Puddler Bill said:A piston moving in a cylinder is a mechanical device or machine.
A bait or bilge pump has a piston moving in a cylinder and thus the above applies.
If a bait pump (sic) is legal then a slurpee pump would be legal to extract gravel and its not.
It matters little if the device is motorised or hand driven.
A mechanical device, or an eductor cannot be used to extract gravel from a stream bed or bank in Victoria.
Under Victorian law and under the authority of a Miners Right you must use hand tools only for extracting gravel.
You can use a pump to pump water, but not to pump gravel.
A piston in a cylinder is under any definition you would like to present, a pump so again the previous line applies here.
The description of a bilge/bait/yabbie pump or whatever you would like to call it can be changed to whatever you would like, but its
means of operation is suction to remove gravel.

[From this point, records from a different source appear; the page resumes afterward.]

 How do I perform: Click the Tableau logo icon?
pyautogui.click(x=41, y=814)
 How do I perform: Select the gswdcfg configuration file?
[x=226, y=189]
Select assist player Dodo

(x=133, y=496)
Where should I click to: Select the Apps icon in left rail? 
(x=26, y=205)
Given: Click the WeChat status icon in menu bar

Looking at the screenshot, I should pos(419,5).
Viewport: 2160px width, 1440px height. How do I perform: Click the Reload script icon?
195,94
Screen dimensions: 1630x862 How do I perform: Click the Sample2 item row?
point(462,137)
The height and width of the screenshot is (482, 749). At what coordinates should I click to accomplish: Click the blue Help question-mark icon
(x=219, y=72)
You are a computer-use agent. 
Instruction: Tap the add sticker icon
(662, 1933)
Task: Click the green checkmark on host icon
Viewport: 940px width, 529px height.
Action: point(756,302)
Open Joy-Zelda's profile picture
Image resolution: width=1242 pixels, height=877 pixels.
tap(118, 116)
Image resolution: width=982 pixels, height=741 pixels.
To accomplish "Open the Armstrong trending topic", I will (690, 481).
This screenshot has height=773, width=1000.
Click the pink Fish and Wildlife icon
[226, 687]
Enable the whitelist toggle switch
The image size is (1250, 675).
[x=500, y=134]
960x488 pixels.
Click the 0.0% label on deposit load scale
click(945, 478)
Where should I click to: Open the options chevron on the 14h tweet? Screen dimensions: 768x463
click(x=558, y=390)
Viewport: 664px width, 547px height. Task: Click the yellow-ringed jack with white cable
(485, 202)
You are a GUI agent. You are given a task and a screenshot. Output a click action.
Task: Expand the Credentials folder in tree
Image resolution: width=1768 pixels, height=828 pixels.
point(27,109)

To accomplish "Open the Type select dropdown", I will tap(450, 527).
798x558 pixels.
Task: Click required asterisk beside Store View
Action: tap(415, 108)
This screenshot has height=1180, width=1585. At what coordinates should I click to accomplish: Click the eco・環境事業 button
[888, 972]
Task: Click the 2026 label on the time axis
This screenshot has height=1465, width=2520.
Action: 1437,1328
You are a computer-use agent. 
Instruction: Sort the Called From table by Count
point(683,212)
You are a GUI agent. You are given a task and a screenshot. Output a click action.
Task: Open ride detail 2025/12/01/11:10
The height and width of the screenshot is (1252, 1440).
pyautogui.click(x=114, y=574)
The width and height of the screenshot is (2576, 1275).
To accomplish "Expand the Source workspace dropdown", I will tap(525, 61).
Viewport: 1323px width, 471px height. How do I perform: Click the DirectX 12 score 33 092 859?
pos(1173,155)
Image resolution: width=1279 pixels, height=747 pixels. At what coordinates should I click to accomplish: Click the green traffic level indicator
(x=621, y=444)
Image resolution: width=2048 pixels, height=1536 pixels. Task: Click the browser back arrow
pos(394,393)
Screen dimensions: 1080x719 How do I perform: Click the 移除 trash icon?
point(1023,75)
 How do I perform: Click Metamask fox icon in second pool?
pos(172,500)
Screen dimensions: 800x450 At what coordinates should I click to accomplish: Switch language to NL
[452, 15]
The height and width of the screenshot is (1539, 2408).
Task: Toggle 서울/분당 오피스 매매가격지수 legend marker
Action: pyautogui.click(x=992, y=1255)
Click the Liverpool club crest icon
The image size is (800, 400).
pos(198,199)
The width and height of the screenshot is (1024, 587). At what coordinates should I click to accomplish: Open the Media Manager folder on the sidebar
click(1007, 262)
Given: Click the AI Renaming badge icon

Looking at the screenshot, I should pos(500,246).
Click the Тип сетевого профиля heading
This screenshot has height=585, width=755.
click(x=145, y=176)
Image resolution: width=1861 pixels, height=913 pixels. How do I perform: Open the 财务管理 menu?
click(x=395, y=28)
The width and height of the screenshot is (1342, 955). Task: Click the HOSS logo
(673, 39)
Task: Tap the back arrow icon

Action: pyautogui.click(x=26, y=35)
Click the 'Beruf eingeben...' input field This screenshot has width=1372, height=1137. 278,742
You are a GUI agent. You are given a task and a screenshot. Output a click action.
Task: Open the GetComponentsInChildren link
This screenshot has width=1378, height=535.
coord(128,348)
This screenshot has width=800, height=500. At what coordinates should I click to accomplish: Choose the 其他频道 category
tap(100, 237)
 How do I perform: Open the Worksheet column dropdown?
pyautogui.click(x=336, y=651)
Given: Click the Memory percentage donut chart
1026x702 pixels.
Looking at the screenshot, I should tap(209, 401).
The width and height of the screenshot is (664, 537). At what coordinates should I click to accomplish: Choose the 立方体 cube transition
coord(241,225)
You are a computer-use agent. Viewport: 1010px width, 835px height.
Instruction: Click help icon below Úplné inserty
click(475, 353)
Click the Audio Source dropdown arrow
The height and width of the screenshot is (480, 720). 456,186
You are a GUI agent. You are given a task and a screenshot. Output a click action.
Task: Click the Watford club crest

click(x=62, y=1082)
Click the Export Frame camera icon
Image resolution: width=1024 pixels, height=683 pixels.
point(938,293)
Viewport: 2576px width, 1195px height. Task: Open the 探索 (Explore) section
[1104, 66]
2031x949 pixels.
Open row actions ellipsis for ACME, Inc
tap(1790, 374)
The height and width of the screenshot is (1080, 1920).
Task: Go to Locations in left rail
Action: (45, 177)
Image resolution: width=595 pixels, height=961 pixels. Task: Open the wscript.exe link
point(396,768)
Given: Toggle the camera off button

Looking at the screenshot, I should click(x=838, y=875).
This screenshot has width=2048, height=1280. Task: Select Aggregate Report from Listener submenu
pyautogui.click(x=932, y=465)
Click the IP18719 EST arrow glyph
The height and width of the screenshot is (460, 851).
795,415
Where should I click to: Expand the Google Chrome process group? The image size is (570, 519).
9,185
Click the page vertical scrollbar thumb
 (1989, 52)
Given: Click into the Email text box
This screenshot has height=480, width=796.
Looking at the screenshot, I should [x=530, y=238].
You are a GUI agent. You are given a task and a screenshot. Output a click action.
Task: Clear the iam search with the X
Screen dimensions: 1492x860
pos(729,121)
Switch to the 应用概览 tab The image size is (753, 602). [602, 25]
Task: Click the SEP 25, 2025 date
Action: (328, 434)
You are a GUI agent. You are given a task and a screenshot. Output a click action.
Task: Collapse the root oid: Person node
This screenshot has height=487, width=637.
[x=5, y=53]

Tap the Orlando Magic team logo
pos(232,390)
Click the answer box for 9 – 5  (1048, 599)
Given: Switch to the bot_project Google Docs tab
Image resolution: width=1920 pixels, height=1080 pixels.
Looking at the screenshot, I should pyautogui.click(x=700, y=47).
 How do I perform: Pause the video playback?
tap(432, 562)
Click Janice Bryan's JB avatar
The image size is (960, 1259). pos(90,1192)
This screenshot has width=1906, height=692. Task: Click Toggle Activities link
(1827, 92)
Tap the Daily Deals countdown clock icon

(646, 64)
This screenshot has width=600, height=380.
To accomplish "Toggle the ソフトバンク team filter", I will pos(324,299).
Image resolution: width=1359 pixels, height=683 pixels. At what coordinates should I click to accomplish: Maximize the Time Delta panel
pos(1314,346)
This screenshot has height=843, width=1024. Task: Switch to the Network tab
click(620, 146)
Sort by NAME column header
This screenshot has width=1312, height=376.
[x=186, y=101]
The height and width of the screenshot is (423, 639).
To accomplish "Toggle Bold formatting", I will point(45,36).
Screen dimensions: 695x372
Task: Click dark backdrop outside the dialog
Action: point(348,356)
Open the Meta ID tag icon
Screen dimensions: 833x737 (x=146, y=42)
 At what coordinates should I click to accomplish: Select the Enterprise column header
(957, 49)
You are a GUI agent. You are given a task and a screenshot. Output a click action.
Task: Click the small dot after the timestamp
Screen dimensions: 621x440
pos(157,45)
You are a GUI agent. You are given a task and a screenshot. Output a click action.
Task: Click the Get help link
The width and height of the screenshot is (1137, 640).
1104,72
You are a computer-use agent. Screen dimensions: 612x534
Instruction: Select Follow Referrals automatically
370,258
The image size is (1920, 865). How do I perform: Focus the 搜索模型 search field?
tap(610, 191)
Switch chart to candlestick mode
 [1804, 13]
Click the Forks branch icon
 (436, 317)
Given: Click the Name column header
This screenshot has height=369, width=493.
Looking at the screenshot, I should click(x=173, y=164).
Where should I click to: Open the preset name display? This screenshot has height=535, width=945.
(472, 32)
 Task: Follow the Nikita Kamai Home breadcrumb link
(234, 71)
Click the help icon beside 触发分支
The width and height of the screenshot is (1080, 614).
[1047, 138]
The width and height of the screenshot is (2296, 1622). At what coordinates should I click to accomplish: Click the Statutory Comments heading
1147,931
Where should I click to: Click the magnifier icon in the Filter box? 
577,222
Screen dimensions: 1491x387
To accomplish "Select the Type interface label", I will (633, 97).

I would ask anyone to show me legislation anywhere that says anything to the contrary.
Show me where it in the legislation it states what a non mechanical tool is, when referring to law you cant just say a piston is a mechanical device so you cant use it. That your interpretation not everyone's.
There is no definition in the act nor does the act refer to a definition elsewhere therefore by law the statement is open to interpretation and thus non enforceable.
My feeling is that when reading a document like this after youve been issued a miners right the assumption is that the document relates to mining. The limitation of a miners right excludes the usual mechanical tools that a miner would normally be entitled to i.e. dozer, backhoe, tilt lift, drills, jackhammer explosives etc.
I don't want to rock the boat as much as anyone else but i cant see the logic in no suckers at all..... I can do the same thing with a brush and shovel accept i'l do more damage because i'll have to move every rock.